→ **The task**
All that is wanted is the exact lines from the one with "Image resolution: width=970" through the last line of the entries, with both ends kept and every picture left out.

→ **Working data**

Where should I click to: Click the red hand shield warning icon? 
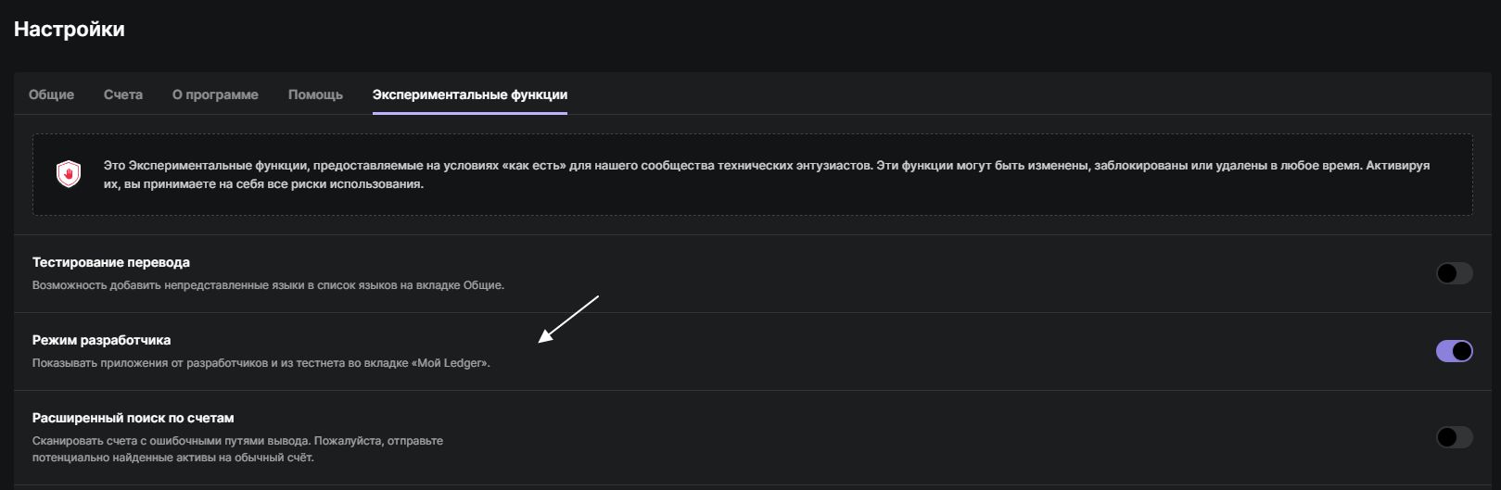[x=69, y=174]
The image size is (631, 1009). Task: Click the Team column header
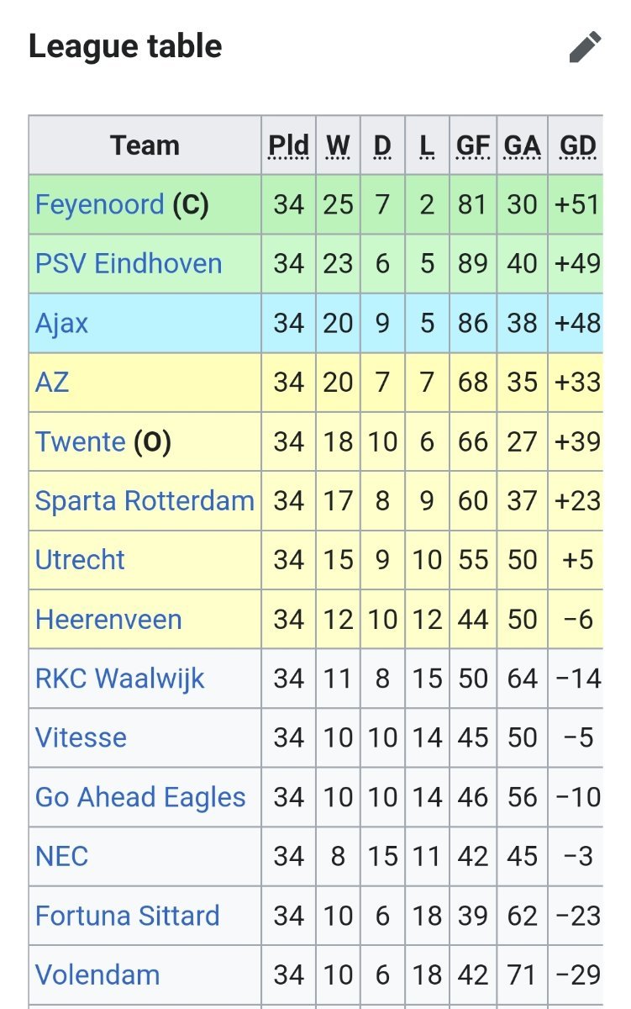145,145
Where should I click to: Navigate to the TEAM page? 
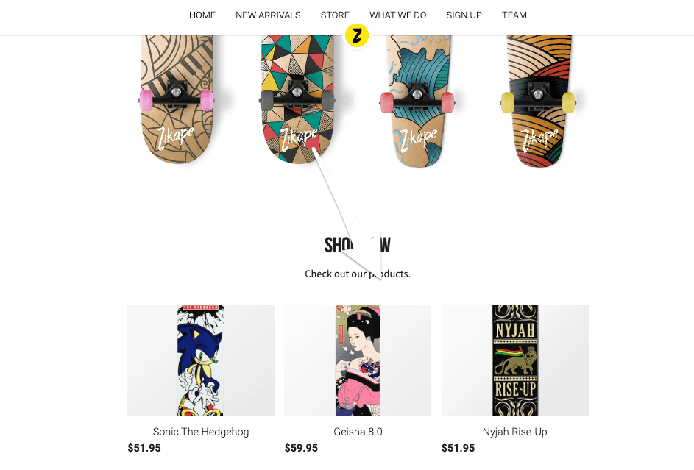(x=514, y=15)
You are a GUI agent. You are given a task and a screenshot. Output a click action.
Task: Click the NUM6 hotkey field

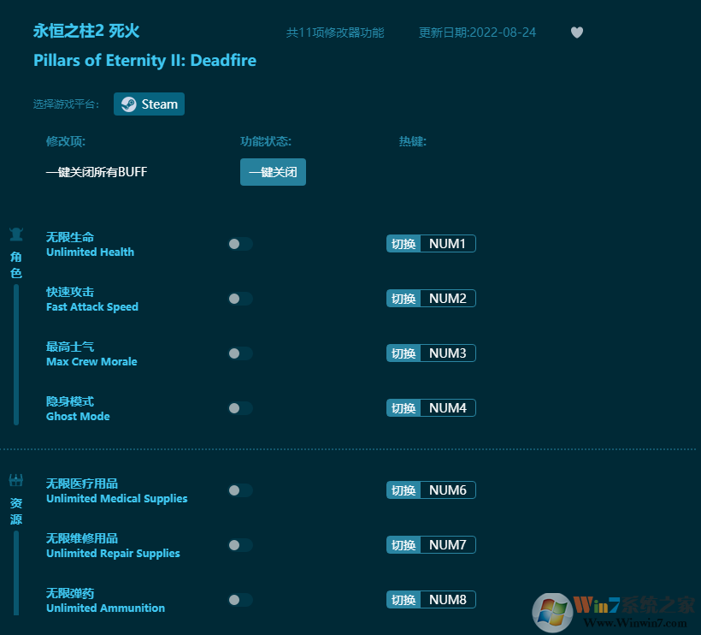(448, 490)
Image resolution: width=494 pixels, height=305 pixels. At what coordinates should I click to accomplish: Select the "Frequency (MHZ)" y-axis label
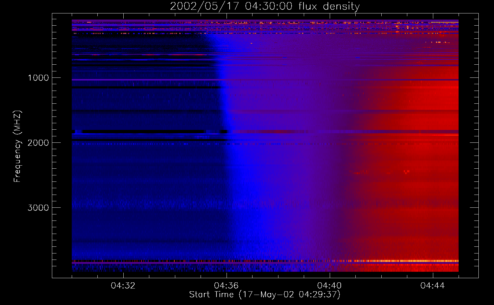[17, 146]
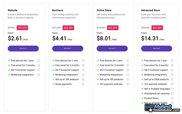Open info icon for Online Store 70+ payment methods
This screenshot has width=182, height=114.
128,84
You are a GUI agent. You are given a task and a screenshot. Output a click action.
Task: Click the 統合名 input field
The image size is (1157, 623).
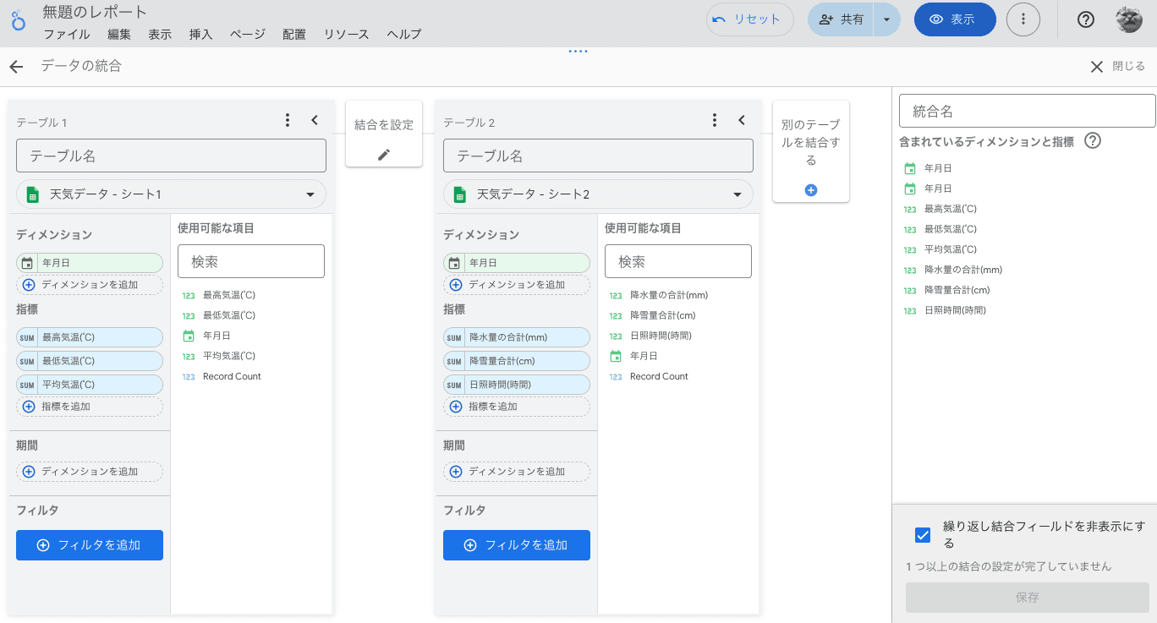[1027, 111]
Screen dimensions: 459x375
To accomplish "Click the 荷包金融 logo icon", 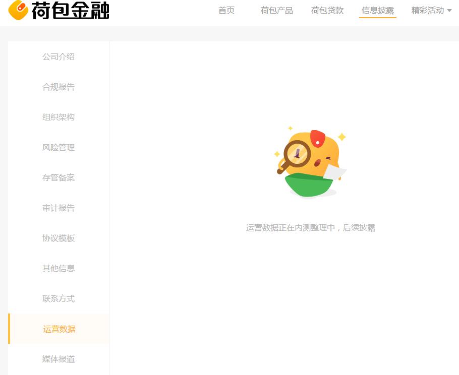I will pos(19,10).
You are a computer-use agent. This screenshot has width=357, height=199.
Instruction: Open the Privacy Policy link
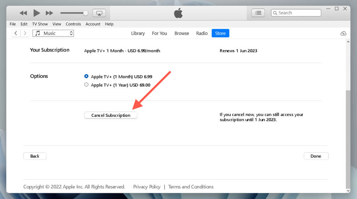[147, 187]
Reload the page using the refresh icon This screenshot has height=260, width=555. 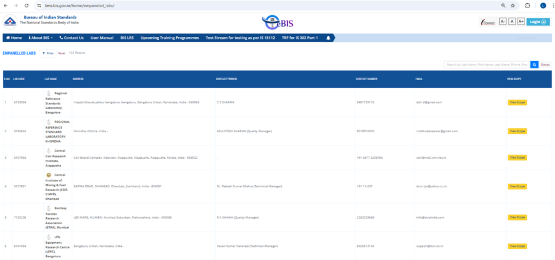point(28,5)
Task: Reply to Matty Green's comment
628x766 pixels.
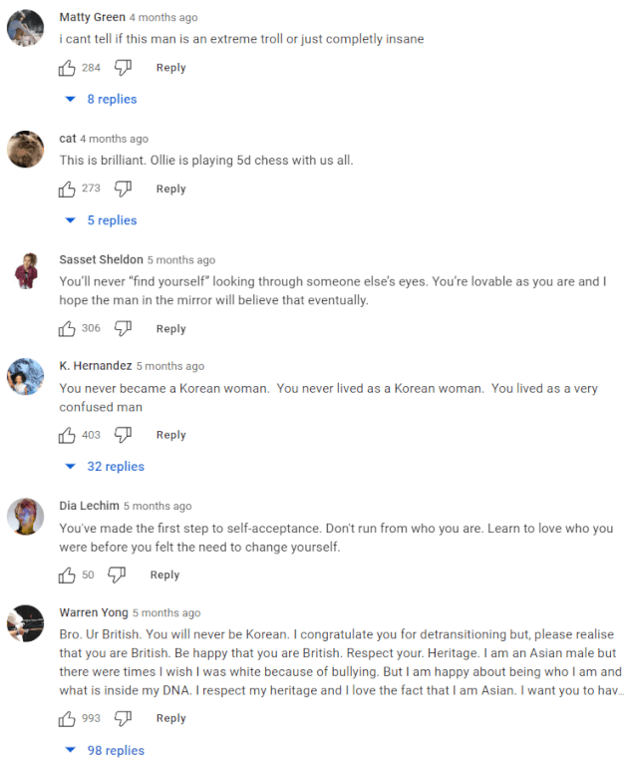Action: 170,68
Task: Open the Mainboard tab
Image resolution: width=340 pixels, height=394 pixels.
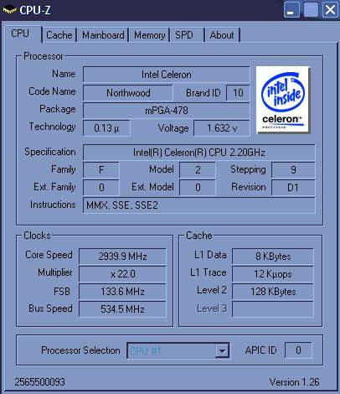Action: (103, 35)
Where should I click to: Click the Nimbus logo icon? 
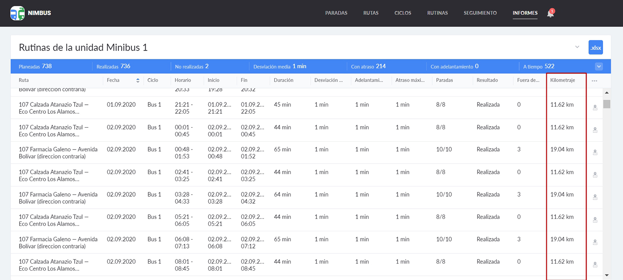18,13
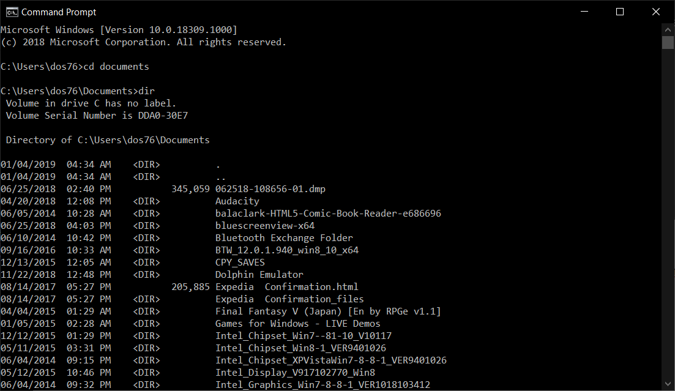Click the Expedia Confirmation.html file name

pos(286,287)

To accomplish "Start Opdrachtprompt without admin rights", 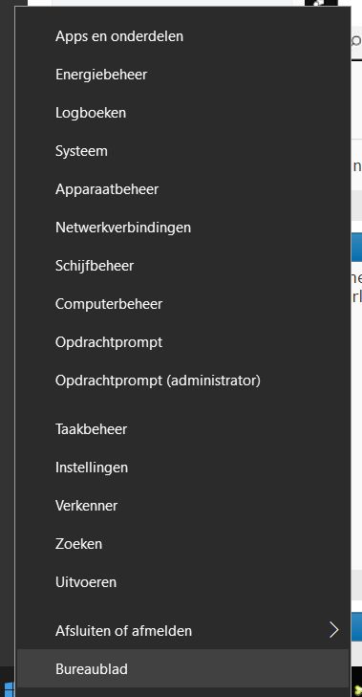I will click(182, 342).
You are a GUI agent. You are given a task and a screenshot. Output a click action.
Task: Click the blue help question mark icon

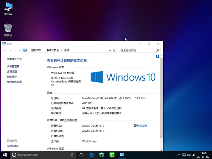coord(157,57)
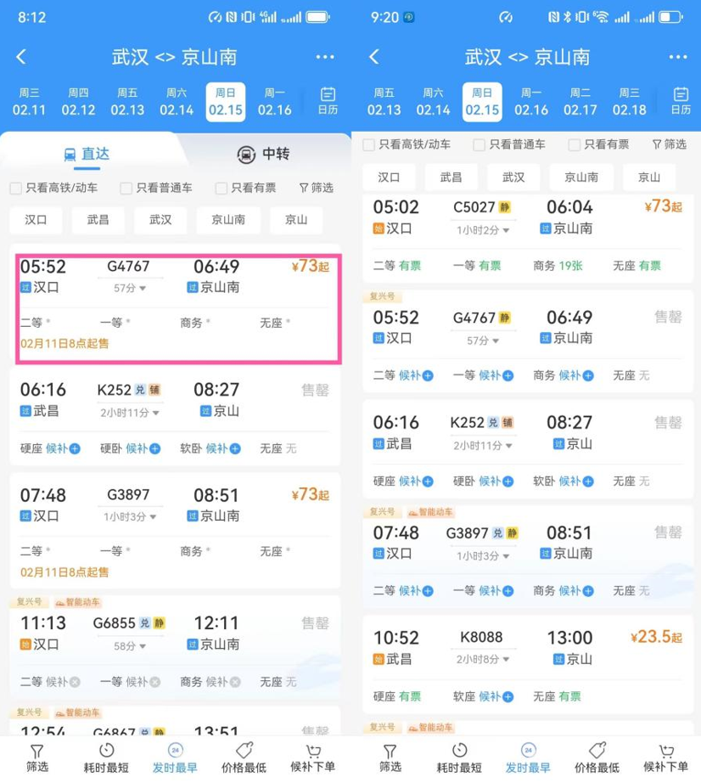This screenshot has width=701, height=783.
Task: Tap 筛选 funnel icon in left bottom bar
Action: 37,751
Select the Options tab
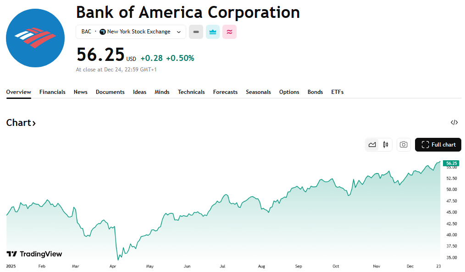The height and width of the screenshot is (272, 465). (x=289, y=92)
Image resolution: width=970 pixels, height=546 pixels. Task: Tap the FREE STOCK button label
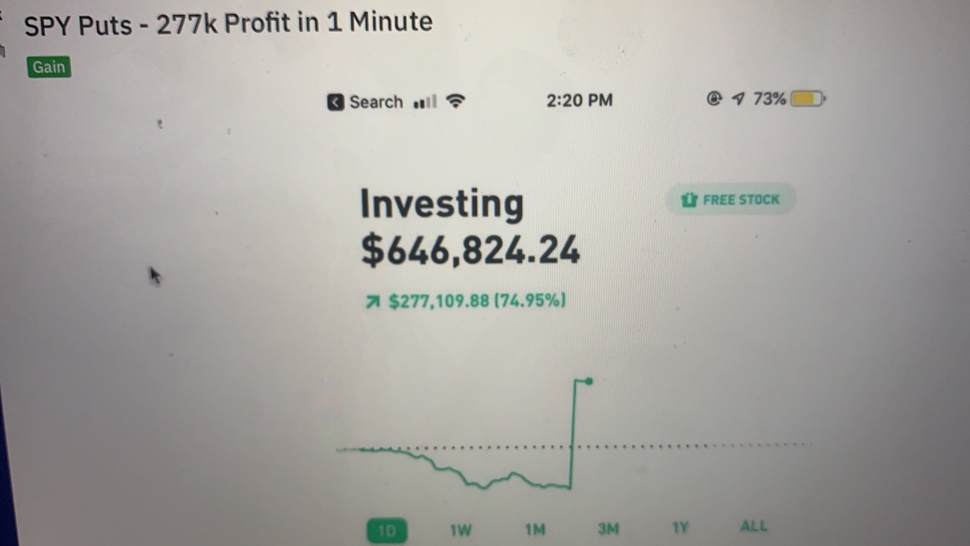[x=741, y=200]
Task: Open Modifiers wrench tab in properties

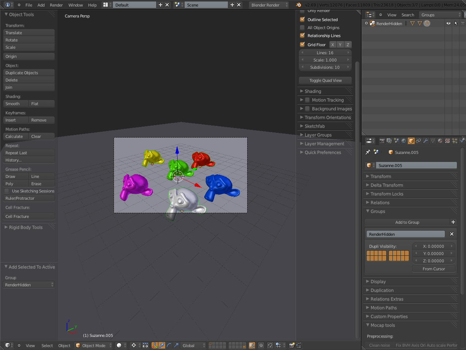Action: (x=426, y=141)
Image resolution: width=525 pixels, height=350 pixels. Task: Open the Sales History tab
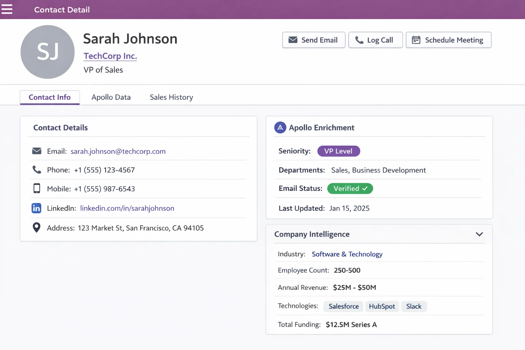(171, 97)
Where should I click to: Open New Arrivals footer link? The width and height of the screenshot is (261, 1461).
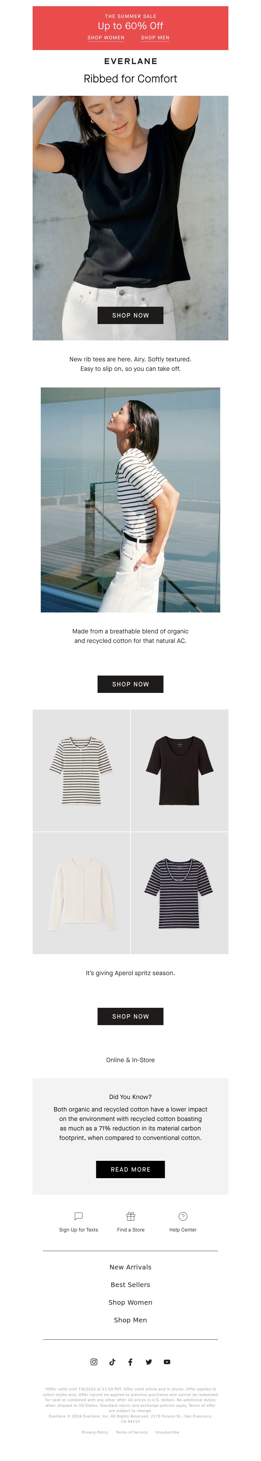click(130, 1266)
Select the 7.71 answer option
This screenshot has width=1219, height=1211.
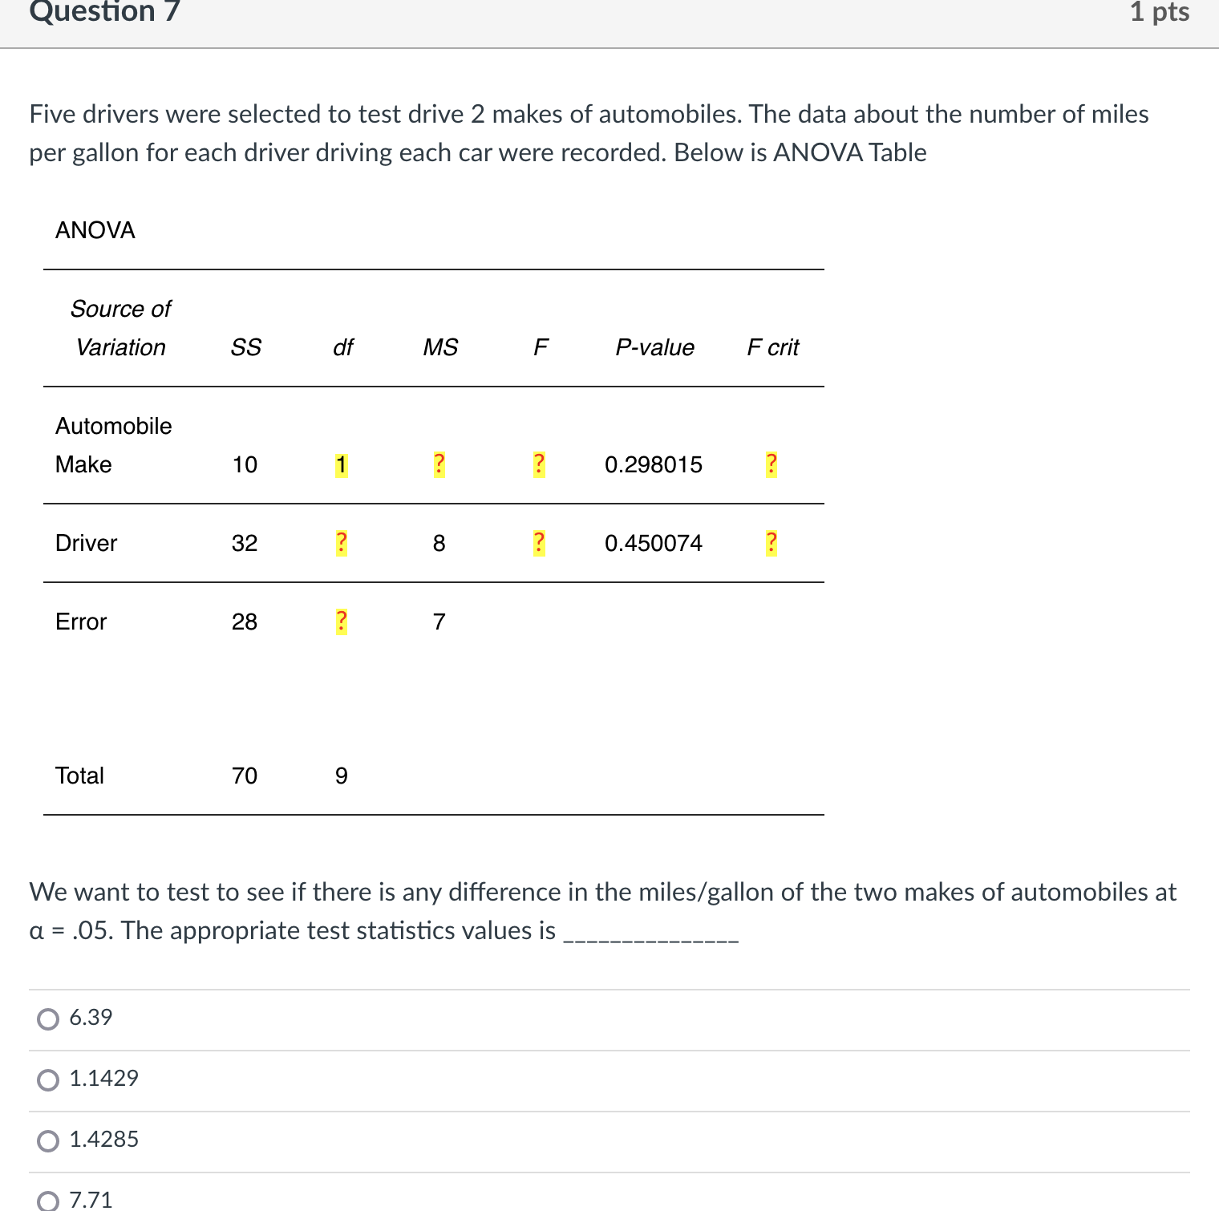(x=49, y=1200)
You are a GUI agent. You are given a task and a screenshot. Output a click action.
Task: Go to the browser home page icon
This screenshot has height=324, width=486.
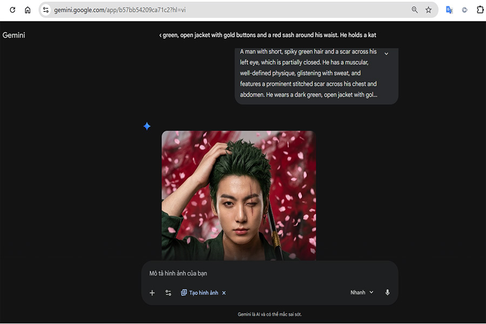tap(28, 10)
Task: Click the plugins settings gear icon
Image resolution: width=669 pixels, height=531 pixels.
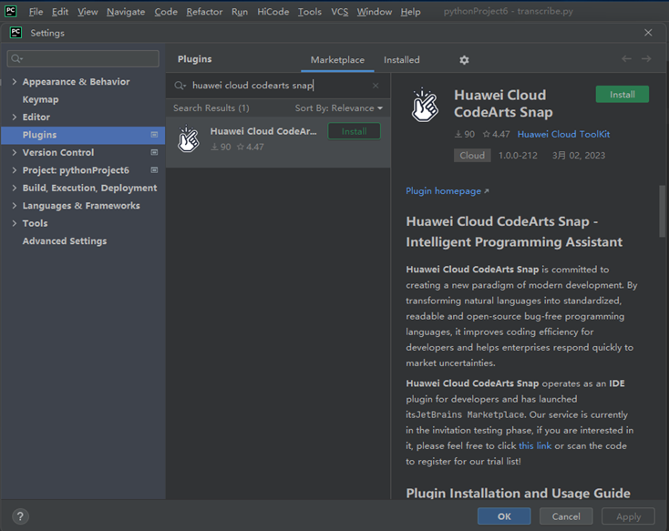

→ **Response**
Image resolution: width=970 pixels, height=546 pixels. Task: Tap the FREE STOCK button label
[x=741, y=200]
Task: Open Modifiers wrench tab in properties

Action: (x=426, y=141)
Image resolution: width=525 pixels, height=350 pixels. Task: Open the Sales History tab
(171, 97)
Where should I click to: Open New Arrivals footer link? The width and height of the screenshot is (261, 1461).
click(130, 1266)
Select the 7.71 answer option
This screenshot has width=1219, height=1211.
(x=49, y=1200)
You are a GUI agent. You are given a task and a screenshot. Output a click action.
Task: Go to the browser home page icon
This screenshot has height=324, width=486.
tap(28, 10)
Task: Click the plugins settings gear icon
Image resolution: width=669 pixels, height=531 pixels.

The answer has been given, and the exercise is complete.